Tenho o eterno vício de me prender em laços de dúvidas.
Qual será o pensamento da Joaninha?
Na loucura, às vezes me desespero: ei, joaninha, eu estou aqui, eu e o vento invisível!
E num instante, me apego à pequena fagulha da raiz inexata, mãe de meus sentimentos, aquela que permanece apensa, na rachadura da montanha que desaba, se transformando numa rápida certeza: Deus é como o vento, exatamente aquele que Espinoza contou.
Aliso a pintinha preta do bicho e a imagem me sugere o momento da criação, quando Deus fez primeiro o besouro, achou tão feio que resolveu pintá-lo de vermelho e encher de bolinhas pretas.
O bicho percebe meu desassossego, bate as asas e voa até a ponta da mesa.
Fico resmungando, chateado, tentando pensar noutra coisa e deixar o inseto em paz.
Lembro então que sou viciado em frases, agora mesmo, um delicioso aforismo de T. S. Eliot me ocorre: “Num país de fugitivos, os que andam na direção contrária parecem estar fugindo”.
Ela continua longe.
Penso em maldades: fique sabendo Joaninha, se eu quiser posso lhe dar um fatal peteleco com os dedos e acabar de vez com sua vida frágil.
Sorte sua que hoje tem jogo do Botafogo e estou de bom humor.
Sou viciado no Botafogo.
Sinto uma ardência no estômago. Será a coca-cola ou fome?
Fome, com certeza.
Em algum lugar da casa deixei metade de um bolo de fubá.
Mais tarde vou coar um café.
Tem coisa melhor que café com bolo de fubá?
Sou viciado nisso também.
Ando um tantinho viciado no whatsapp, embora algumas mensagens e os terríveis erros de português me causem aborrecimento e irritação.
Com toda certeza desse mundo a coca-cola não é meu único vício.
Anderson, meu irmão, chama nossa mãe de Joaninha.
Sabe-se lá o porquê, de repente, para ele, Vidalvina virou Joaninha.

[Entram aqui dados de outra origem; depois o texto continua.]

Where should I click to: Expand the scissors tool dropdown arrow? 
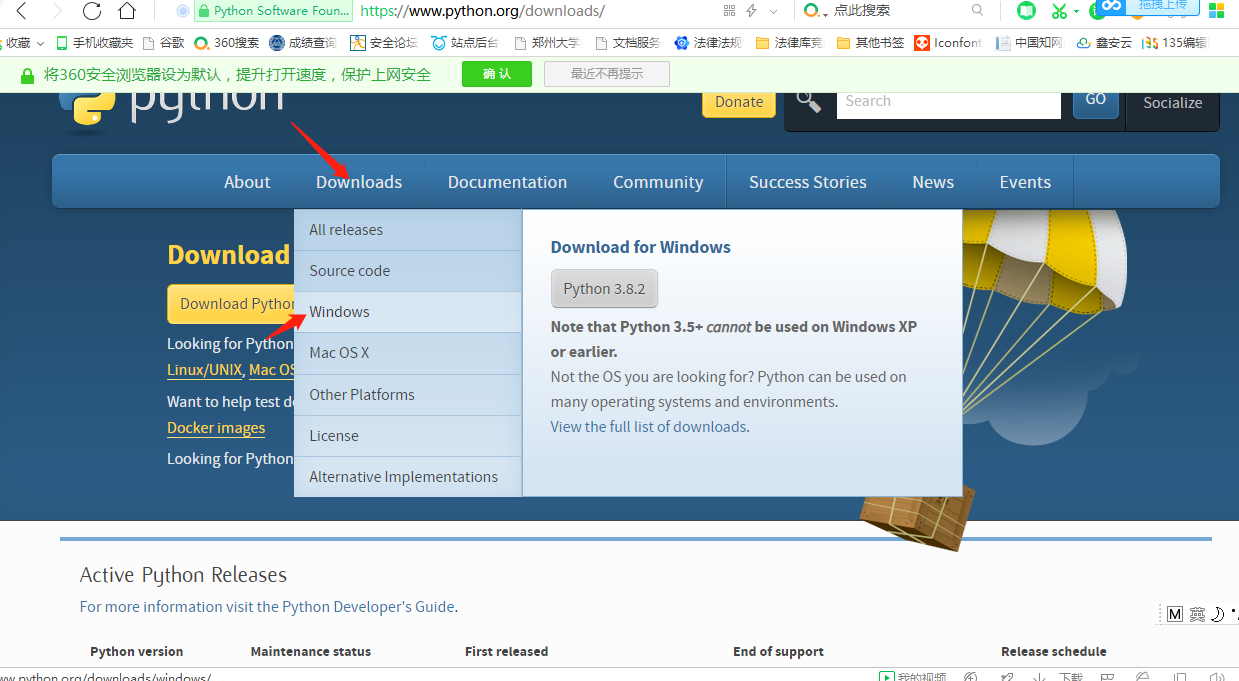tap(1076, 12)
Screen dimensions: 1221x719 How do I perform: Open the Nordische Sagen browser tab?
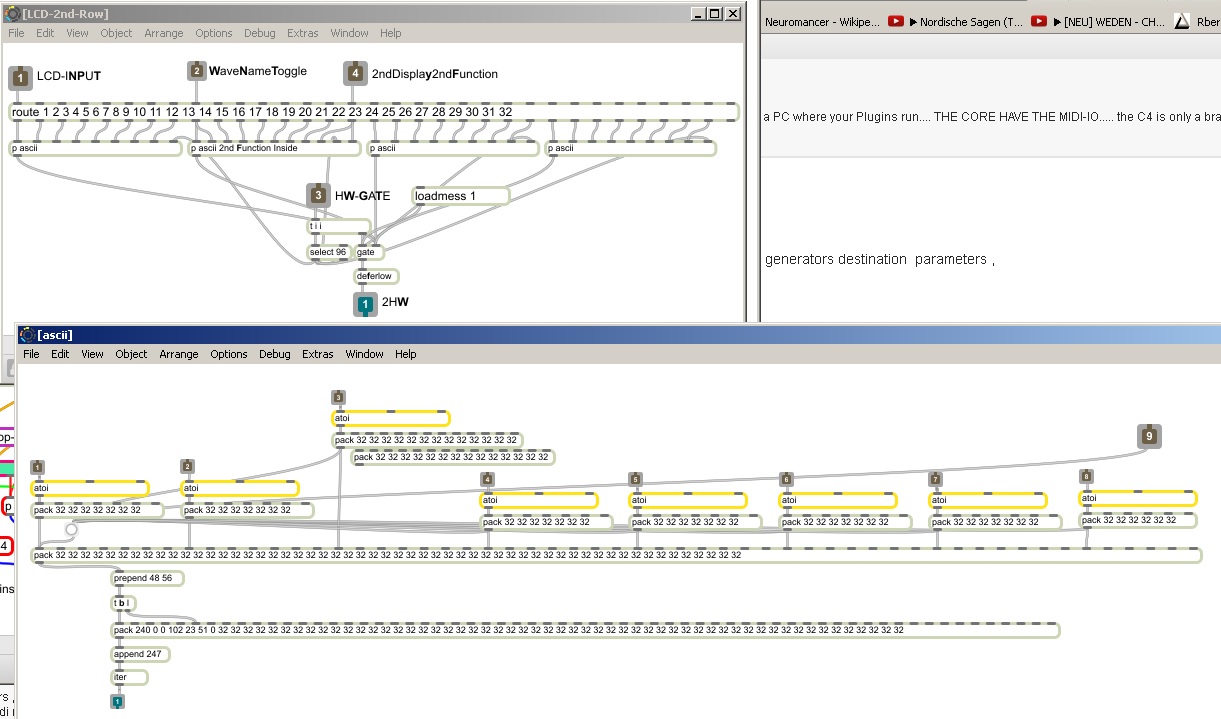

Sou viciado na minha mãe, na mãe dos meus filhos, em todas as mães. Dona Creuza, mãe do meu melhor amigo, certa vez me convidou para um almoço surpresa. Serviu camarões recheados numa abóbora, sem saber que eu detesto camarões e não como abóbora nem por remédio. E ainda assim o meu sentimento pela dona Creuza sempre foi o do mais puro amor fraternal.
Isso já faz algum tempo, nem sei se dona Creuza continua viva. Agora, maduro e vivido, talvez eu comesse o prato que ela tão delicadamente me serviu...
O tempo passa depressa demais, estou chegando àquela fase da vida que bom mesmo é voltar a ser criança, permitir algumas loucuras, como essa de conversar com um inseto, que talvez me tenha como um porto seguro.
É o que sinto assim que ela retorna a pousar no meu ombro.
Mas que inseto lindo!
Sei, entretanto, que meus olhos logo irão acompanhar o vôo de despedida dessa Joaninha, um tanto torto até encontrar a liberdade após a janela.
Surgiu do nada e para o nada partirá, deixando em meu rosto os ares úmidos do adeus.
E já sinto saudades.
Acho que fiquei viciado em Joaninhas...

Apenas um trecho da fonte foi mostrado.